Top to bottom, output the entries that follow exactly.

**Information shown**:
= = = =
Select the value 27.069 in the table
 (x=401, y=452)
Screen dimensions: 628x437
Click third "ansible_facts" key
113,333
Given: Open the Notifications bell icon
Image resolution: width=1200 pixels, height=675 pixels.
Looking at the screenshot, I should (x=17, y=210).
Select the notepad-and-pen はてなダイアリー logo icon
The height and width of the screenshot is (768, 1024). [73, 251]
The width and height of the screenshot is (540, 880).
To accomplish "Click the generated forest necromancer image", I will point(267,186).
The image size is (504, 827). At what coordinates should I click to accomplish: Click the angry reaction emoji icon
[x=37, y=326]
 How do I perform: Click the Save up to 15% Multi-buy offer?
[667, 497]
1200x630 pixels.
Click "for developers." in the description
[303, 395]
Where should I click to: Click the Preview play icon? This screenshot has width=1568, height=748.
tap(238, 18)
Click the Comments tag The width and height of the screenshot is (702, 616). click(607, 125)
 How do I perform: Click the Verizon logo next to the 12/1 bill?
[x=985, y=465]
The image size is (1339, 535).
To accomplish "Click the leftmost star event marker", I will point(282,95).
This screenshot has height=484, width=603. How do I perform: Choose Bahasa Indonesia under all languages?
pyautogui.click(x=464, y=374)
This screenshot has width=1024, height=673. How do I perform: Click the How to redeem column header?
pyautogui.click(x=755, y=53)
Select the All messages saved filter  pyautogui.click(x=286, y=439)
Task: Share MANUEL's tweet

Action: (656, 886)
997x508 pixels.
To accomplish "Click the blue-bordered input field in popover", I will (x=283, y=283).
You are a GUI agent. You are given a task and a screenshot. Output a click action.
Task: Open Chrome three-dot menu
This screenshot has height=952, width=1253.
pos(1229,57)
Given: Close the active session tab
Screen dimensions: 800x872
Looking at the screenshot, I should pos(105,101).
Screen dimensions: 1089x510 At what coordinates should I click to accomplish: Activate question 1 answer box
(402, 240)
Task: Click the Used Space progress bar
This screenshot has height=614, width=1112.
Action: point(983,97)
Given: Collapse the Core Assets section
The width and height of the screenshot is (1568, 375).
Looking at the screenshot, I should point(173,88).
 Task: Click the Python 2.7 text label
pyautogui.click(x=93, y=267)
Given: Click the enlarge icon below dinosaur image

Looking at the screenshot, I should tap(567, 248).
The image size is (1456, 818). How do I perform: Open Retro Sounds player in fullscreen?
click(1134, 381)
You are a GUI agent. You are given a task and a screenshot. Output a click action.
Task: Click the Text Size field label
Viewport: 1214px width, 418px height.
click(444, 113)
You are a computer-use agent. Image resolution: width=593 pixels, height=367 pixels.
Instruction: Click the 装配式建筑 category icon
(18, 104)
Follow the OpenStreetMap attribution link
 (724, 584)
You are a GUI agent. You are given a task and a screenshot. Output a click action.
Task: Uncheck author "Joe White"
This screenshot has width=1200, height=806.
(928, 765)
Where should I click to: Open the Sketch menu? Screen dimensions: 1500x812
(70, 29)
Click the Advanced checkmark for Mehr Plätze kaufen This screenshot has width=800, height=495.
= = = =
**Written answer**:
Select the value 27.069 in the table
 (x=401, y=452)
Screen dimensions: 628x437
Click third "ansible_facts" key
113,333
Given: Open the Notifications bell icon
Image resolution: width=1200 pixels, height=675 pixels.
Looking at the screenshot, I should (x=17, y=210).
Select the notepad-and-pen はてなダイアリー logo icon
The height and width of the screenshot is (768, 1024). [73, 251]
The width and height of the screenshot is (540, 880).
To accomplish "Click the generated forest necromancer image", I will point(267,186).
The image size is (504, 827). At what coordinates should I click to accomplish: Click the angry reaction emoji icon
[x=37, y=326]
 How do I perform: Click the Save up to 15% Multi-buy offer?
[667, 497]
1200x630 pixels.
Click "for developers." in the description
[303, 395]
Where should I click to: Click the Preview play icon? This screenshot has width=1568, height=748.
tap(238, 18)
Click the Comments tag The width and height of the screenshot is (702, 616). click(607, 125)
 How do I perform: Click the Verizon logo next to the 12/1 bill?
[x=985, y=465]
The image size is (1339, 535).
To accomplish "Click the leftmost star event marker", I will point(282,95).
This screenshot has height=484, width=603. How do I perform: Choose Bahasa Indonesia under all languages?
pyautogui.click(x=464, y=374)
This screenshot has width=1024, height=673. How do I perform: Click the How to redeem column header?
pyautogui.click(x=755, y=53)
Select the All messages saved filter  pyautogui.click(x=286, y=439)
Task: Share MANUEL's tweet

Action: (656, 886)
997x508 pixels.
To accomplish "Click the blue-bordered input field in popover", I will (x=283, y=283).
You are a GUI agent. You are given a task and a screenshot. Output a click action.
Task: Open Chrome three-dot menu
This screenshot has height=952, width=1253.
pos(1229,57)
Given: Close the active session tab
Screen dimensions: 800x872
Looking at the screenshot, I should pos(105,101).
Screen dimensions: 1089x510 At what coordinates should I click to accomplish: Activate question 1 answer box
(402, 240)
Task: Click the Used Space progress bar
This screenshot has height=614, width=1112.
Action: point(983,97)
Given: Collapse the Core Assets section
The width and height of the screenshot is (1568, 375).
Looking at the screenshot, I should point(173,88).
 Task: Click the Python 2.7 text label
pyautogui.click(x=93, y=267)
Given: Click the enlarge icon below dinosaur image

Looking at the screenshot, I should tap(567, 248).
The image size is (1456, 818). How do I perform: Open Retro Sounds player in fullscreen?
click(1134, 381)
You are a GUI agent. You are given a task and a screenshot. Output a click action.
Task: Click the Text Size field label
Viewport: 1214px width, 418px height.
click(444, 113)
You are a computer-use agent. Image resolution: width=593 pixels, height=367 pixels.
Instruction: Click the 装配式建筑 category icon
(18, 104)
Follow the OpenStreetMap attribution link
 (724, 584)
You are a GUI agent. You are given a task and a screenshot. Output a click action.
Task: Uncheck author "Joe White"
This screenshot has width=1200, height=806.
(928, 765)
Where should I click to: Open the Sketch menu? Screen dimensions: 1500x812
(70, 29)
Click the Advanced checkmark for Mehr Plätze kaufen This screenshot has width=800, height=495.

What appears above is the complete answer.